[EXERCISES TO COMPLETE]
A: Summarize the post about Ordinary People below in three sentences.
B: Reproduce the post about Ordinary People word for word, starting with the words "I watched Ordinary" and ending after "with life jackets.".

[PASSAGE FOR REVIEW]
━━━━━━

Thursday, February 27, 2025

Ordinary People (1980)


I watched Ordinary People for the first time in four years. My reaction to it was different from last time. I had less sympathy for the rich people in it, not because they were rich but because the parents encouraged their sons to engage in dangerous but expensive hobbies, like sailing in a tiny sailboat. Even when one son dies in a boating accident, it didn't occur to them that it was a bad idea.

The surviving son blames himself for his brother's death and goes to a psychologist played by Judd Hirsch. The psychologist might have pointed out that his parents bought them the boat and didn't seem to have bothered with life jackets. 

In the Italian movie Son's Room (2001), an Italian psychologist's son dies in an accident. The father blames his patient. He was going to go jogging with his son that day but instead had to help a patient overcome his stagefright before a public speaking event. Since he wasn't going jogging, the son goes scuba diving with predictable results.

━━━━━━

[DATASET EXCERPTS]
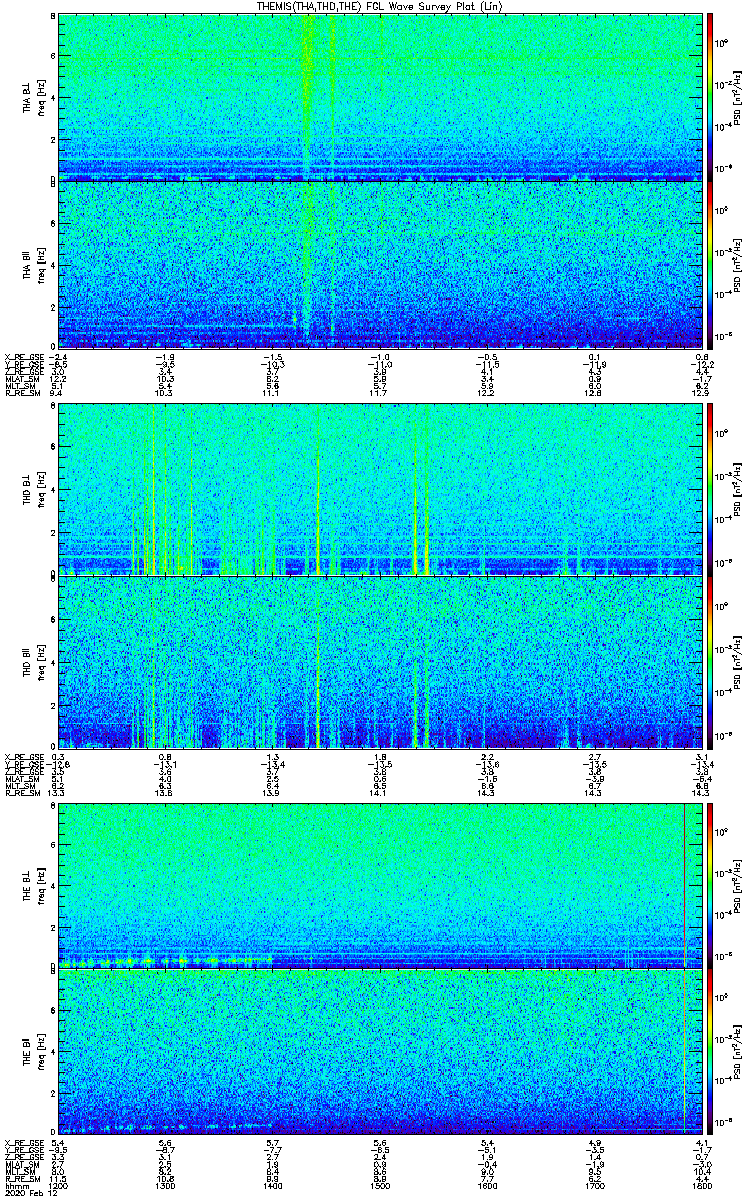Select the THE BL spectrogram panel
The width and height of the screenshot is (750, 1200).
pos(380,886)
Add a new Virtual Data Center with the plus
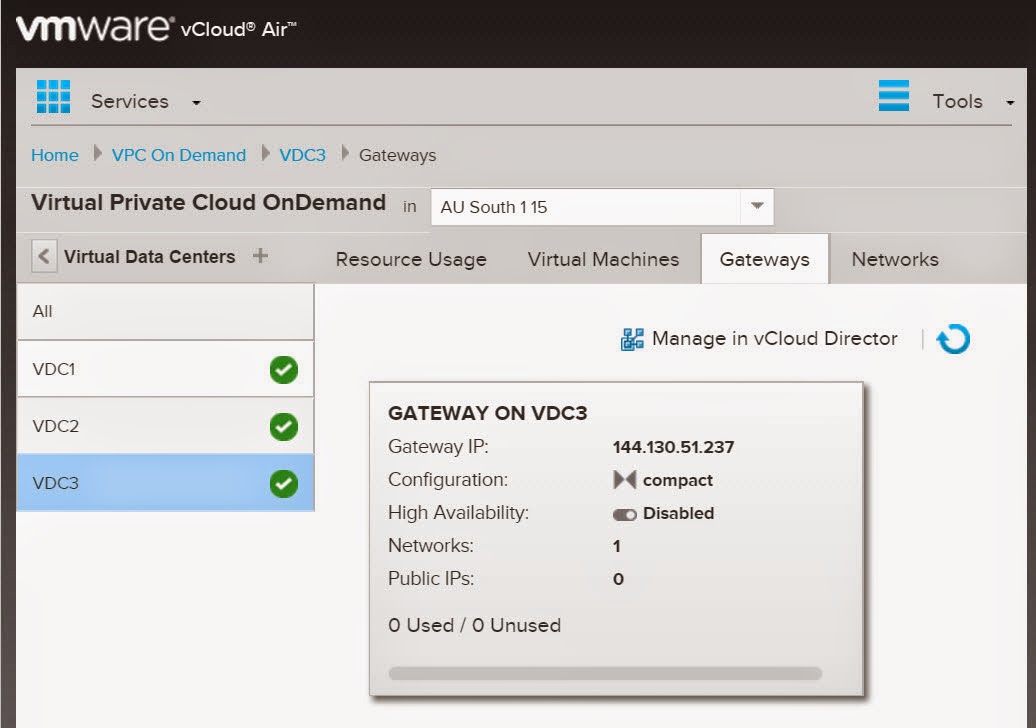1036x728 pixels. click(x=258, y=256)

━━━━━━

[ANSWERS TO THIS EXERCISE]
A: Watching Ordinary People again after four years, the writer had less sympathy for the wealthy parents, who encouraged their sons in dangerous but expensive hobbies like sailing a tiny sailboat and never saw it as a bad idea, even after one son died in a boating accident. The surviving son blames himself and sees a psychologist played by Judd Hirsch, who, the writer says, might have pointed out that the parents bought the boat and apparently didn't bother with life jackets. The post also describes the Italian film Son's Room (2001), in which a psychologist blames his patient for his son's death because helping the patient with stagefright kept him from jogging with his son, who went scuba diving instead.

B:
I watched Ordinary People for the first time in four years. My reaction to it was different from last time. I had less sympathy for the rich people in it, not because they were rich but because the parents encouraged their sons to engage in dangerous but expensive hobbies, like sailing in a tiny sailboat. Even when one son dies in a boating accident, it didn't occur to them that it was a bad idea.

The surviving son blames himself for his brother's death and goes to a psychologist played by Judd Hirsch. The psychologist might have pointed out that his parents bought them the boat and didn't seem to have bothered with life jackets.